-To nie jest historia regionu śląskiego. To jest nasza wspólna historia, dzięki której mamy Polskę – powiedziała Dorota Koczwańska-Kalita, naczelnik kieleckiej delegatury Instytutu Pamięci Narodowej, podczas obchodów 100. rocznicy III powstania śląskiego.
Uroczystościom zorganizowanym przed Świętokrzyskim Urzędem Wojewódzkim towarzyszyło otwarcie wystawy „Powstania śląskie 1919-1921”. Jak zaznaczyła Dorota Koczwańska-Kalita, III powstanie na Śląsku było wydarzeniem szczególnym, kończącym długi proces kształtowania granic odrodzonej Polski.
– III powstanie miało szczególne znacznie. Cała odbudowująca się wtedy Polska postanowiła pomóc Górnemu Śląskowi - podkreśliła naczelnik IPN.
Jak powiedział Zbigniew Koniusz, wojewoda świętokrzyski, walka Ślązaków niesie w sobie wyjątkowe przesłanie, mówiące o potrzebie dalszego działania dla dobra ojczyzny.
– Treścią tej wystawy jest budowanie polskości po latach zniewolenia i zaborów.
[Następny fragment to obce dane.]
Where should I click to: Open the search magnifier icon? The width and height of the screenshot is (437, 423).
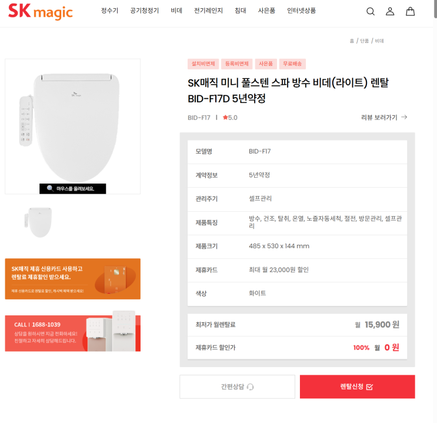pos(370,11)
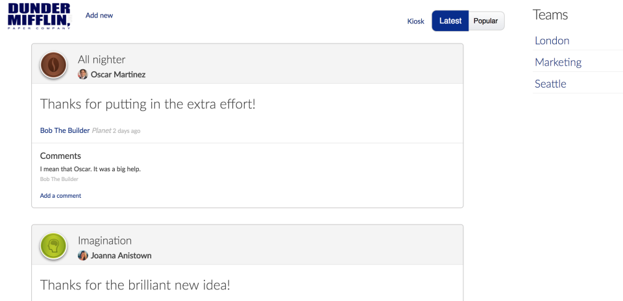This screenshot has height=301, width=623.
Task: Click Add new in the header
Action: (99, 16)
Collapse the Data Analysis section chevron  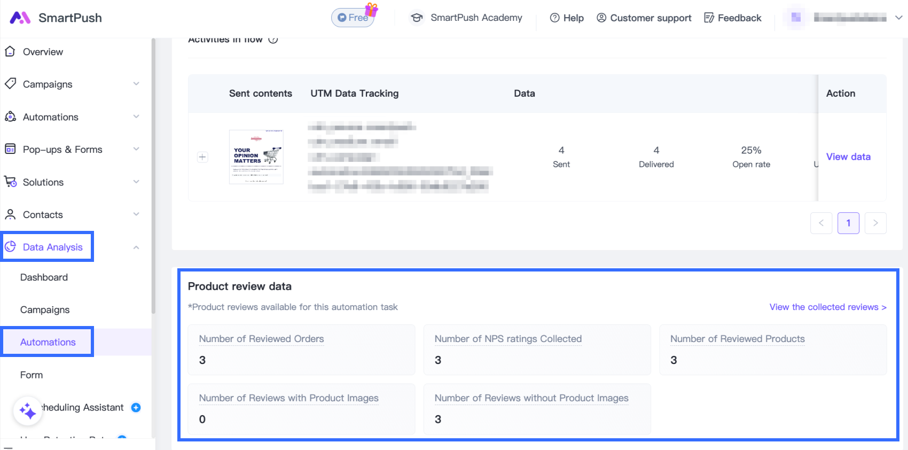(x=136, y=247)
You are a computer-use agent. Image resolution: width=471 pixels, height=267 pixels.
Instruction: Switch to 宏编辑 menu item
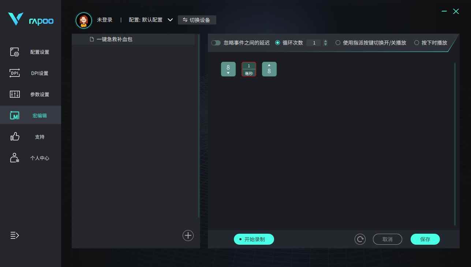30,115
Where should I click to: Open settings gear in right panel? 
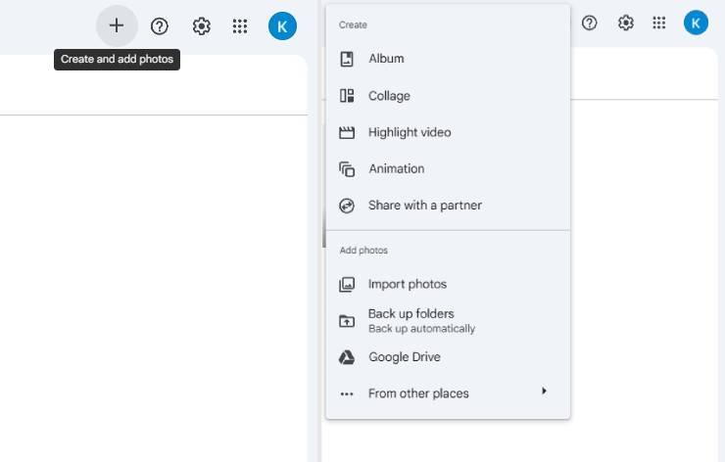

Bój powstańców nie był łatwy, ale po broń sięgnęli jako Ślązacy, a także jako Polacy – podkreślił. – Niech będzie dla nas wyznacznikiem to, że tam jest Polska, gdzie są Polacy, gdzie jest pragnienie bycia Polakiem. Budujmy Polskę w każdym miejscu, gdzie możemy i kiedy możemy. Kiedyś była to zbrojna walka. Dziś to rzetelna i sumienna praca – mówił Zbigniew Koniusz.
Krzysztof Słoń, senator Prawa i Sprawiedliwości również odwołał się do ciężkich i trudnych zmagań o niepodległość Polski.
– To nie były łatwe czasy. Wtedy musieliśmy wykuwać granice Rzeczypospolitej. Mieliśmy wielu wrogów. To był czas, gdy biła się Wielkopolska i Lwów. To był czas walki z bolszewikami o nowe granice na wschodzie. Powstania śląskie dały jasny dowód, że tam także jest Polska – dodał.
Jak zaznaczyła naczelnik kieleckiej delegatury IPN, wystawa „Powstania śląskie 1919-1921” jest opowieścią o końcu I wojny światowej. Ekspozycja przypomina o powstaniach na Śląsku i opowiada o najważniejszych jego walkach.
Wystawa plenerowa będzie prezentowana przed Świętokrzyskim Urzędem Wojewódzkim do 15 czerwca.